Each of the six URMs described here has its own unique biochemical, and therefore kinetic, basis for ultrasensitivity. To some extent, the underlying mathematics for positive cooperative binding, multimerization and multistep signalling is similar. The input signal of these three motifs would appear somehow as a power function in the mathematical terms describing the activation process, with the exponent by and large reflecting the number of available binding sites, order of homo-multimers or number of synergistic signalling steps. Molecular titration and zero-order ultrasensitivity take advantage of the dramatic kinetic changes in the molecular binding process near saturation to achieve abrupt responses. For positive feedback loops, the self-reinforcing nature of signalling amplifies the initial activation many more times to produce ultrasensitivity. Biological examples of these ultrasensitive motifs are summarized in table 1.

Table 1.

Ultrasensitive regulations in molecular signalling networks. n_H, Hill coefficient; n.a., not available.
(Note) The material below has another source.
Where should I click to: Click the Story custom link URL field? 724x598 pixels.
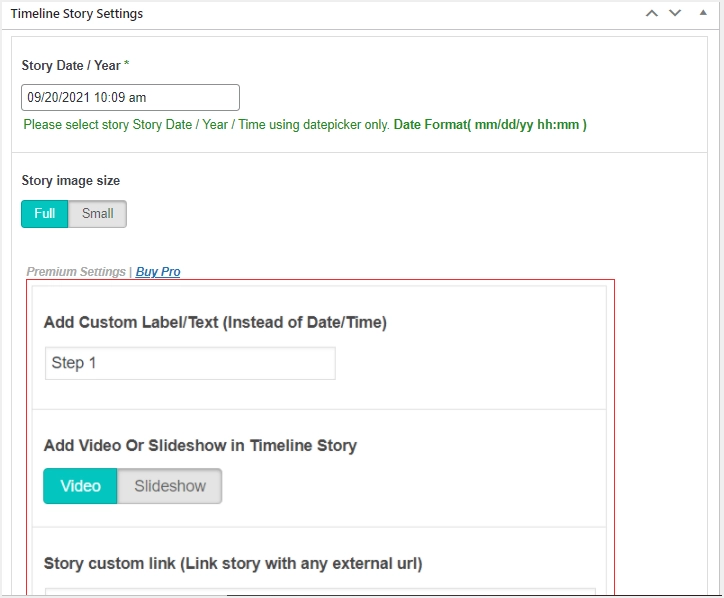point(320,592)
ultrasensitive regulation	nH	motif type	reference
signal transduction
activation of PKA by cAMP	1.4–1.62	(+) cooperative binding	[29,30]
Ca2+ binding to calmodulin	1.22–1.33	(+) cooperative binding	[33,34]
Ca2+ binding to cPLA2	1.7	(+) cooperative binding	[32]
Ca2+ binding to calretinin	3.7	(+) cooperative binding	[31]
activation of PDGFR by PDGF	1.55	homo-dimerization	[46]
activation of Mek-1 by Mos	1.7	multistep signalling zero-order ultrasensitivity	[71]
activation of p42 by Mos	4.9	multistep signalling zero-order ultrasensitivity	[71]
dissociation of Fus3 from ste5 stimulated by α-factor	6	multisite phosphorylation zero-order ultrasensitivity	[148]
activation of CaMKI by Ca2+/calmodulin	n.a.	multistep signalling	[86]
activation of CaMKII by Ca2+	4.4–8.9	(+) cooperative binding multistep signalling zero-order ultrasensitivity auto-phosphorylation	[149]
activation of Pins by Gαi	3.1	molecular titration	[117]
regulation of transcription factors
activation of ER by oestradiol	1.1–1.58	homo-dimerization	[52]
activation of PR by progesterone	1.11–1.49	homo-dimerization	[51]
dephosphorylation of NFAT1 by calcineurin	n.a.	multistep signalling (multisite dephosphorylation)	[78]
activation of HIF-1 by low O2	n.a.	multistep signalling molecular titration	[95,150]
activation of Nrf2 by ROS	n.a.	multistep signalling gene auto-regulation	[60]
phosphorylation and degradation of Yan by Erk	n.a.	zero-order ultrasensitivity	[134]
transcriptional and translational regulation
bicoid promoter binding and induction of Hunchback	5	(+) cooperative binding	[42,43]
HSF promoter binding and induction of heat shock proteins	n.a.	(+) cooperative binding	[38,45]
gene induction by CEBPα in the presence of stoichiometric protein inhibitor	1–11.8	molecular titration	[111]
gene induction by tet activators in the presence of decoy DNA binding sites	n.a.	molecular titration	[114]
binding of TATA-binding protein to target sequence in the presence of depleting hairpin DNAs	4.3	molecular titration	[115]
nucleosome modification and recruitment of histone-modifying enzymes	n.a.	positive feedback	[146]
translation of target mRNA in the presence of inhibitory microRNA	n.a.	molecular titration	[127]
regulation of metabolic enzymes and flux
adenylylation of glutamine synthetase activated by glutamine	5.23	homo-trimerization multistep signalling	[66]
activation of AMPK by AMP	2.5	multistep signalling zero-order ultrasensitivity	[90]
dephosphorylation of isocitrate dehydrogenase by 3-phosphoglycerate	2	multistep signalling zero-order ultrasensitivity	[131]
phosphorylation of phosphorylase	2.35	zero-order ultrasensitivity	[132,133]
conversion between NAD and NADH by FDH and LDH	n.a.	zero-order ultrasensitivity	[135]
metabolism of isocitrate by lyase in the presence of dehydrogenase	n.a.	molecular titration	[119]
cell cycle control
degradation of Sic1 owing to phosphorylation by Cln-Cdc28	n.a.	multistep signalling (multisite phosphorylation)	[73]
phosphorylation of Cdc25c by Cdk1	2.3	multistep signalling (multisite phosphorylation)	[80]
phosphorylation of Wee1 by Cdk1	3.5	molecular titration (multisite phosphorylation)	[116]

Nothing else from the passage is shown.